Anthropic has disabled access to its newest AI models after the Trump administration ordered the company to halt their export, citing national security risks and possible cyber misuse.
The dispute centers on Claude Mythos 5 and Claude Fable 5, which Anthropic says were its most advanced systems to date. The models were launched only days before U.S. commerce secretary Howard Lutnick sent a letter on 12 June instructing the company to suspend their export and block their use by foreign nationals, including people living in the United States and overseas, according to Reuters, which saw a copy of the letter.
Anthropic said the only way it could comply with the export restrictions was to shut the models down entirely. The company said the government was worried the systems could be used by intelligence services in countries such as China and Russia, or adapted to help carry out cyberattacks.
The company also said officials pointed to a method of bypassing a safety measure in Fable that was meant to stop the model from being used to identify software vulnerabilities for malicious purposes. Anthropic said it did not agree that the bypass justified the action, arguing that the issue revealed only minor flaws that other widely available AI models can also detect.
In a statement, Anthropic said it supports government authority to block unsafe deployments, but only through a process that is transparent, fair and rooted in technical evidence. It said the current decision did not meet those standards and warned that applying such restrictions broadly could effectively stop the release of new frontier AI models.
The company said staff are now meeting with Trump administration representatives in an effort to find a path forward.
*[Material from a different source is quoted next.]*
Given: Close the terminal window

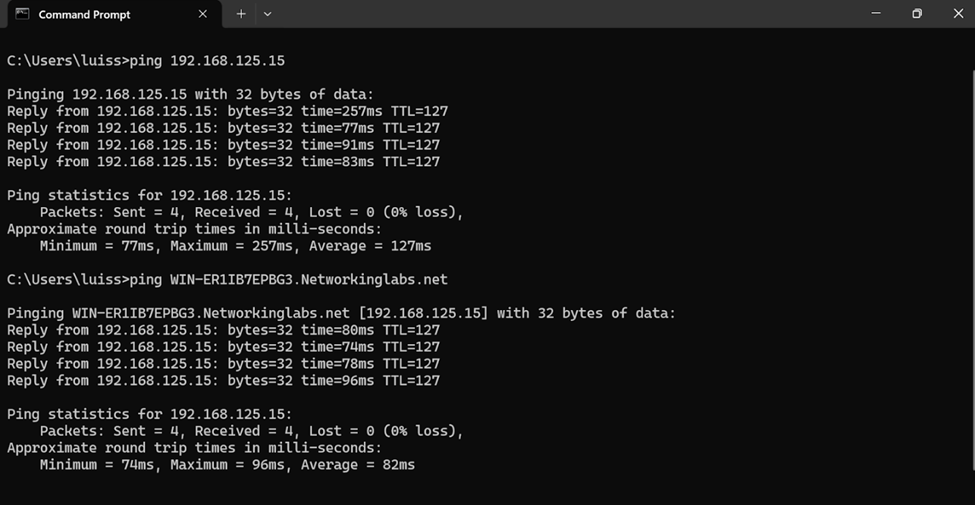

The move comes alongside a wider White House push to review frontier AI systems for security concerns before public release. Trump signed an executive order on 2 June that asks AI developers to voluntarily give the federal government access to certain advanced models for up to 30 days before they are shared more widely. The administration said the goal is to assess cybersecurity risks while keeping the United States competitive in AI.
The order says advanced AI brings national security considerations that require coordination across federal departments and agencies. It also says the administration wants to promote cybersecurity innovation while maintaining U.S. leadership in artificial intelligence.
David Sacks, a venture capitalist and former White House adviser, said on X that the review process would focus on models that represent a meaningful jump in cyber capability, not small version updates. He said the shorter 30-day review window, down from a previously discussed 90-day period, would let companies follow the voluntary framework without slowing releases.
The executive order also calls for the creation of an AI cybersecurity clearinghouse, working with industry and critical infrastructure operators. The clearinghouse would help scan for software vulnerabilities and distribute patches when problems are found.
Other federal agencies are expected to issue directives and guidance that would speed up cyber defense efforts, expand defensive AI tools and improve access to cybersecurity services for government agencies and critical infrastructure providers. The order also directs agencies to look for grant funding that could support advanced vulnerability-detection research and to expand hiring routes for cybersecurity specialists in the federal government.
The Anthropic case is likely to become an early test of how aggressively the U.S. government will use its new authority, and how much latitude AI developers will have as frontier models become more capable and more closely tied to national security policy.